Enduring a rebuild isn't easy. Trust me - I've done it before.

Two "rebuilders" go head to head.
Two "rebuilders" go head to head.
Steve Dykes-USA TODAY Sports

Humans weren't built to follow rebuilding sports teams. It's unnatural and inhumane to expect us to do it. I really believe that.

We're emotional beings. We live for the here and now. We watch the games because they bring us immediate gratification - if our team wins, that is. If they lose, it's an immediate punch to the gut. We watch for that gamble. We watch because one way or another, the outcome will have an impact on us.

With a rebuild, you don't get that impact. At least not right away, you don't. You can't watch an individual game - especially not, say, a mundane Monday night contest in Minnesota with nothing on the line - and expect it to mean anything. When you're fighting for a top playoff seed, every win matters and every loss stings, but when you're lottery-bound, the process is different. You're in it for the long-term journey. You win some and you lose some, but what's really important is watching the players develop and the group evolve.

Which is cool and all, but again, it's unnatural. We have to be dragged into that process kicking and screaming, because let's be honest, it's not exactly the reason we signed up for this fandom thing in the first place.

That's the downside. The positive spin is that when a rebuild actually works, it's incredibly gratifying to have lived through it and gotten to the other side.

This is where I should reiterate, as I've mentioned a couple of times before in these weekly Friday features, that I'm originally a Celtics guy. I'm a relatively recent Portland transplant from Boston, where I spent a few years covering the C's for SB Nation on a regular basis. Which is to say, I know a little bit about how this whole thing works.

REQUIREMENTS:
1. In the piece on rebuilding sports teams, translate this sentence into Spanish: "Humans weren't built to follow rebuilding sports teams."
2. According to the piece on rebuilding sports teams, which city did the writer move to Portland from?
3. Pick up the piece on rebuilding sports teams right after its final sentence and keep writing.

GIVEN INFORMATION:
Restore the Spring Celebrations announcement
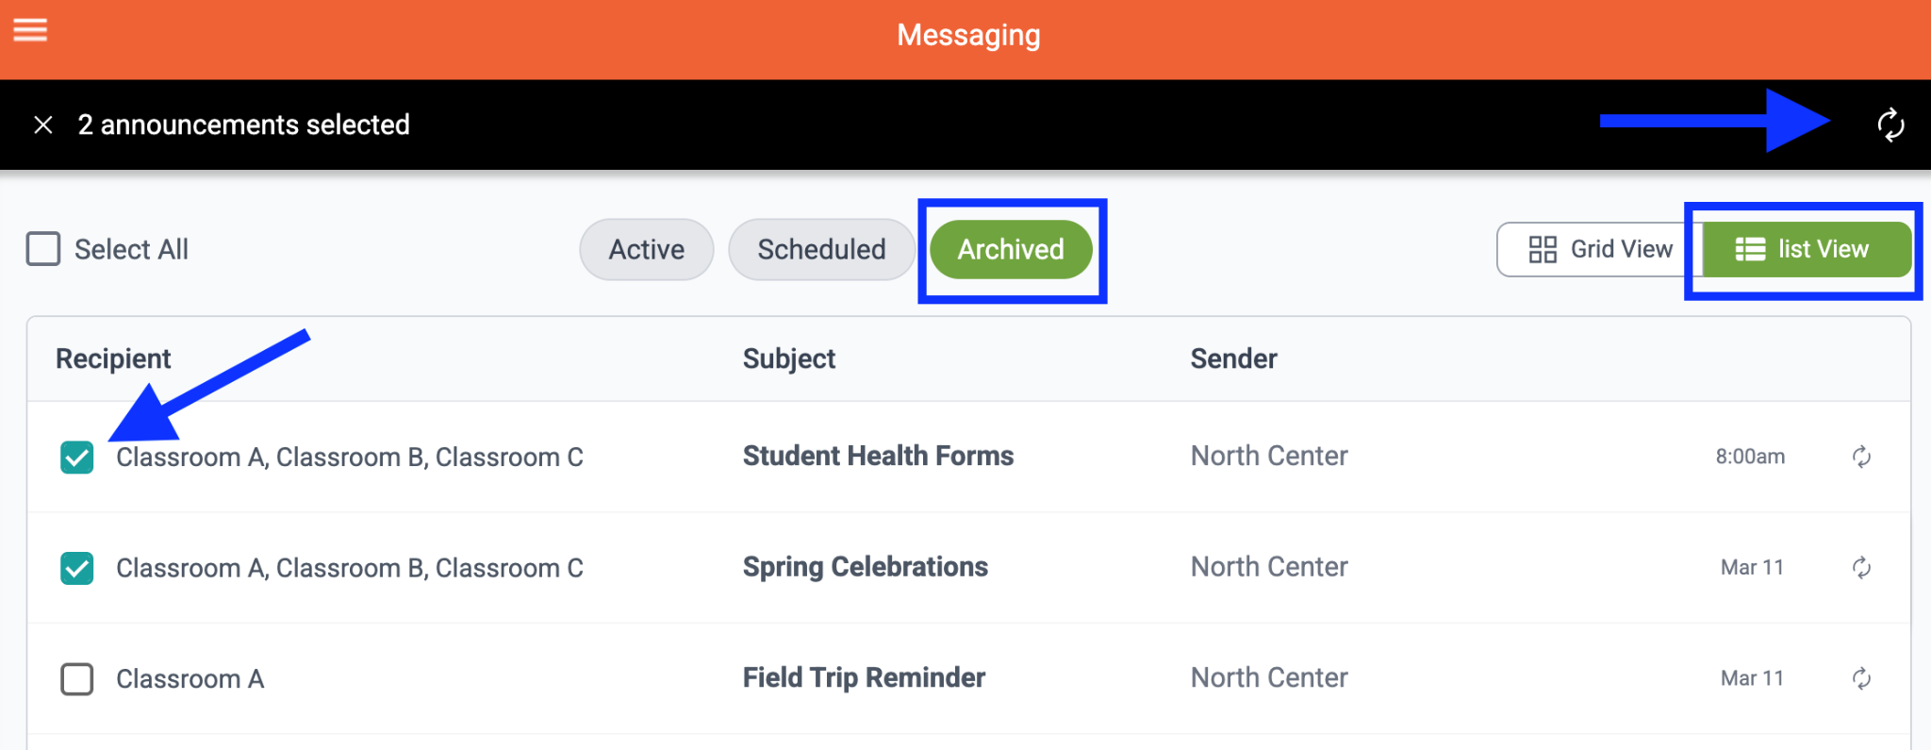Viewport: 1931px width, 750px height. tap(1861, 567)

IN RESPONSE:
1. Los seres humanos no fueron hechos para seguir a equipos deportivos en reconstrucción.

2. Boston.

3.
I still remember like yesterday when the Celtics' rebuild officially began. It was June 27, 2013 - draft night. There had been a great deal of speculation about C's president Danny Ainge making a move to ship Paul Pierce and Kevin Garnett out of town, but to be honest I hadn't paid it much mind. The rumors had swirled for years, especially around Pierce, but I didn't think Ainge would actually pull the trigger. And besides, KG had a no-trade clause. But at 10:58 p.m. on that Thursday (that's the timestamp on the Adrian Wojnarowski report, at least), I realized I was wrong. This time, the buzz was real. Pierce, KG and Jason Terry were headed to Brooklyn. It was really happening.

I remember the first thing I did upon hearing the news. I put on a fresh pot of coffee. It was late and I had work in the morning, but this was the biggest story to come across my radar in years, and I needed to have a take, everything else be damned. So I brewed a strong dark roast, sat, stared at my laptop and thought for a bit. What did I have to say? What did this trade mean to me?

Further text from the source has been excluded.